Ayanbadejo, who was given recognition along with Kluwe from former NFL commissioner Paul Tagliabue at the event Thursday night, predicted that more than one player may come out as gay during their playing career. Ayanbadejo said the groundwork is being laid to reduce the pressure on such a player, and said as many as four players could conceivably come out simultaneously.

"I think it will happen sooner than you think," Ayanbadejo said. "We're in talks with a handful of players who are considering it. There are up to four players being talked to right now and they're trying to be organized so they can come out on the same day together. It would make a major splash and take the pressure off one guy. It would be a monumental day if a handful or a few guys come out.

"Of course, there would be backlash. If they could share the backlash, it would be more positive. It's cool. It's exciting. We're in talks with a few guys who are considering it. The NFL and organizations are already being proactive and open if a player does it and if something negative happens. We'll see what happens."

Ayanbadejo said he met with NFL vice president of player engagement Troy Vincent on Thursday and may be asked to speak to incoming players at the annual NFL rookie symposium about being sensitive toward the LGBT community. Nothing has been scheduled yet, though.

At the Super Bowl, San Francisco 49ers cornerback Chris Culliver drew heavy criticism after he said that a gay player wouldn't be accepted in the locker room. Culliver apologized and underwent sensitivity training.


"I had a great talk with Troy Vincent," said Ayanbadejo, adding that he's been asked to speak to several corporations and institutions, including his alma mater, UCLA, as a keynote speaker at the athlete graduation ceremony as well as Harvard University, Johnson and Johnson, McDonalds and Cover Girl. "The NFL wants to be proactive about what's going on with players and some of the remarks and incidents that have been happening with the LGBT community. The NFL wants me to talk to the rookie class and they are talking about potentially having talks with all the guys about LGBT sensitivity. I think all the major sports groups need to be productive and take a stance.

"Everyone has a relative or friend that's in the LGBT community, whether it's Paul Tagliabue's son or people in the Ravens organization who have relatives in the LGBT community. I gave Troy my suggestions. There are a lot of opportunities opening up, but I had nothing scheduled because I had been anticipating playing. I knew there was a possibility that I could be released. I have no regrets. I wouldn't change a single thing. It's been a good ride. If the Ravens call me in training camp, so be it. If not, I'll still be busy with a lot of great things."

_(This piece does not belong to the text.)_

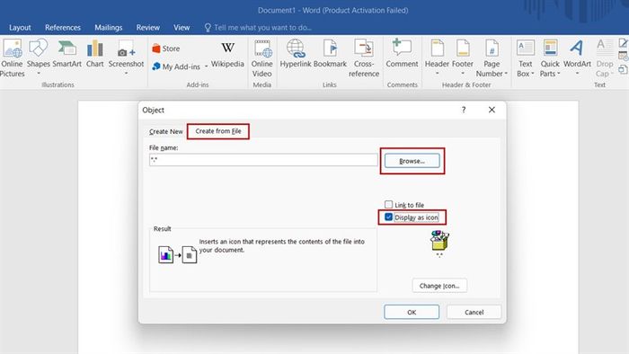Uncheck Display as icon option
Screen dimensions: 629x354
(388, 217)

Finally, Ayanbadejo expressed gratitude at the reaction from the majority of fans since his release.

"The Ravens have a ton of gay and lesbian fans nationwide and in the city of Baltimore," Ayanbadejo said. "I get a ton of supportive emails and letters. It's pretty cool. We have blue-collar fans, a diverse set of blue-collar fans, a diaspora of great people.

"Everyone says they're sorry to see me go, but it's like you graduated even though people see it as a sad thing. I see it as a great thing. When one door closes, another one opens. Sometimes people pigeonhole you and think football is all there is, but this is when life just starts. This is uncharted territory."